Igual que año el pasado, y enojadísimo porque según él se le desprestigia en materia de derechos humanos, Correa impulsó, dentro del esquema de la Alianza Bolivariana para América (ALBA), una reforma del Sistema Interamericano de Derechos Humanos (SIDH) con el objetivo de debilitarlo y neutralizarlo. Correa arremetió contra la Relatoría Especial de Libertad de Expresión, se quejó de que tenga fondos provenientes de gobiernos fuera del sistema, como EEUU y países europeos, y puso cortapisas para que no pueda "’entrometerse en asuntos internos”, lo que equivale a sacarle a esa oficina su razón de ser.

Aquella vez, la propuesta de Correa -impulsada en una reunión en Cochabamba, Bolivia, en 2011 y tras posteriores reuniones y presión a otros gobiernos- terminó por desvanecerse el 23 de marzo último, en la Asamblea General Extraordinaria de la OEA. Ecuador y los países del ALBA no consiguieron el apoyo necesario y, por aclamación, se aprobó una resolución dando por terminado el proceso de reflexión sobre las reformas al SIDH. Sin embargo, se dejó una puerta abierta para darle continuidad. Con esa alternativa, Correa pidió que la sede de la CIDH salga de Washington y se instale en Buenos Aires.

Esto demuestra, primero la tozudez y terquedad de Correa de cumplir con sus objetivos y segundo, que la OEA tiene que discutir nuevamente un tema que es irrelevante ante otros como la activación de la Carta Democrática Interamericana en el supuesto fraude electoral en Venezuela. Y tercero, obliga nuevamente a miles de ONG de defensa de los derechos humanos a tener que lidiar contra un aparato intergubernamental paquidérmico y burocrático de impredecible conducta.

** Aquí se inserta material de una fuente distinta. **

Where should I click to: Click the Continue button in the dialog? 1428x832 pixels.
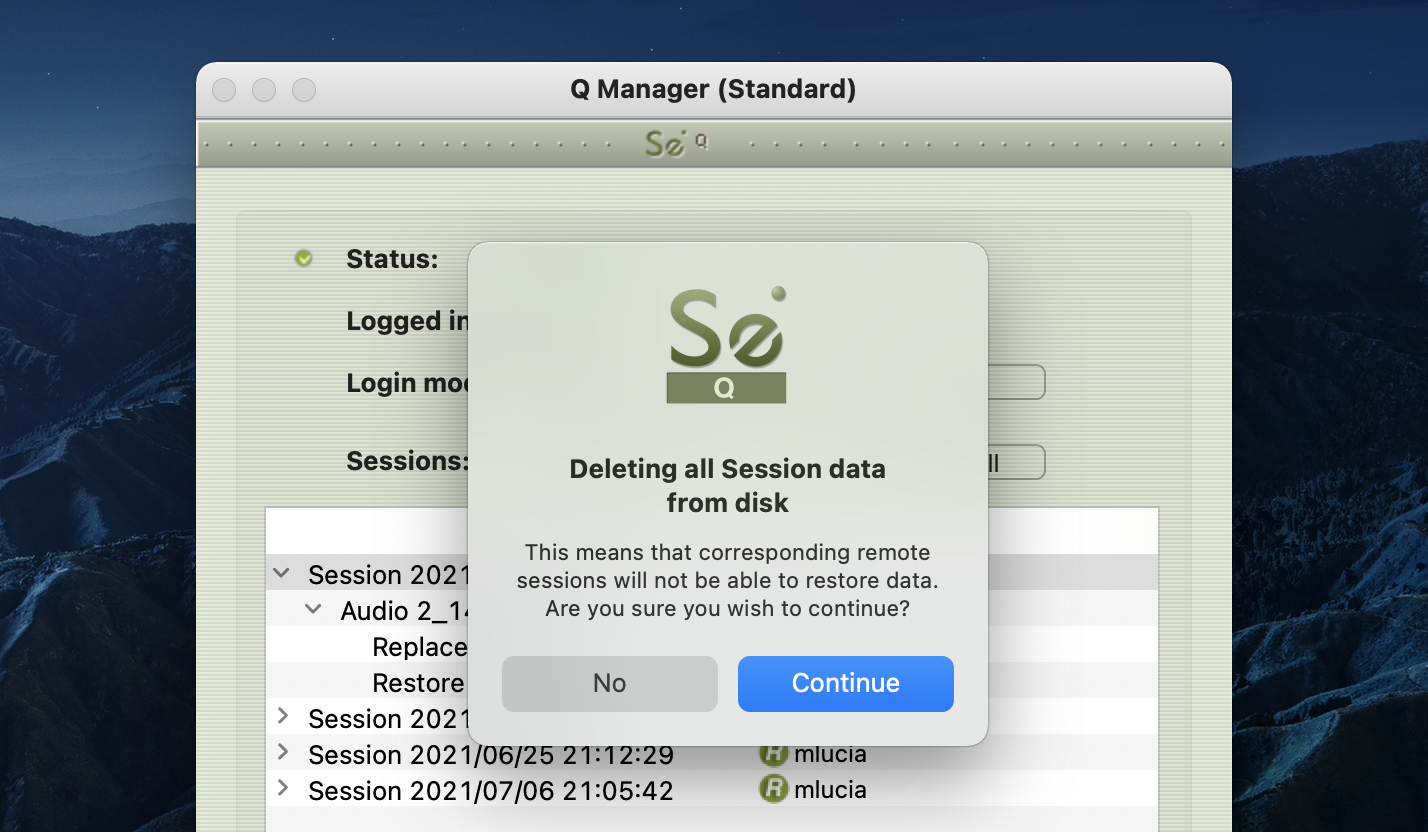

Por otra parte, la CIDH manifestó su preocupación por la solicitud del Departamento de Justicia de Estados Unidos de los registros telefónicos de la agencia The Associated Press (AP) a las compañías telefónicas, lo que puede poner en riesgo la confidencialidad de las fuentes. El 10 de mayo último AP fue notificada de que la Oficina del Fiscal del Distrito Columbia había obtenido los registros telefónicos de más de 20 líneas utilizadas por editores y periodistas durante abril y mayo de 2012. La recopilación habría ocurrido sin aviso previo a la agencia o a sus periodistas.

El lunes 13 de mayo el presidente de AP, Gary B. Pruitt, envió una protesta al Fiscal General, Eric Holder, en la que objeta enérgicamente "’la masiva y sin precedentes intrusión del Departamento de Justicia en las actividades de recolección de noticias de The Associated Press”. El Fiscal General Adjunto, James Cole, respondió que el Departamento de Justicia se esfuerza por alcanzar "’un equilibrio adecuado entre el interés público por la libre circulación de información y por la protección de la seguridad nacional. A su vez, el Fiscal General, Eric Holder, señaló que las acciones se tomaron en el marco de una investigación sobre una "’filtración muy seria” de información que puso al "’pueblo en riesgo”. Luego la Casa Blanca dijo que no tenía conocimiento del problema y aclaró que el presidente Obama cree que la prensa necesita, en principio, tener la posibilidad de realizar periodismo de investigación sin restricciones.

La importancia del derecho a la confidencialidad de las fuentes reside en que en el ámbito de su trabajo, y a fin de proveer al público de su derecho a recibir información, los periodistas realizan un importante servicio al público cuando recaban y difunden información que no sería divulgada si la reserva de las fuentes no estuviera protegida.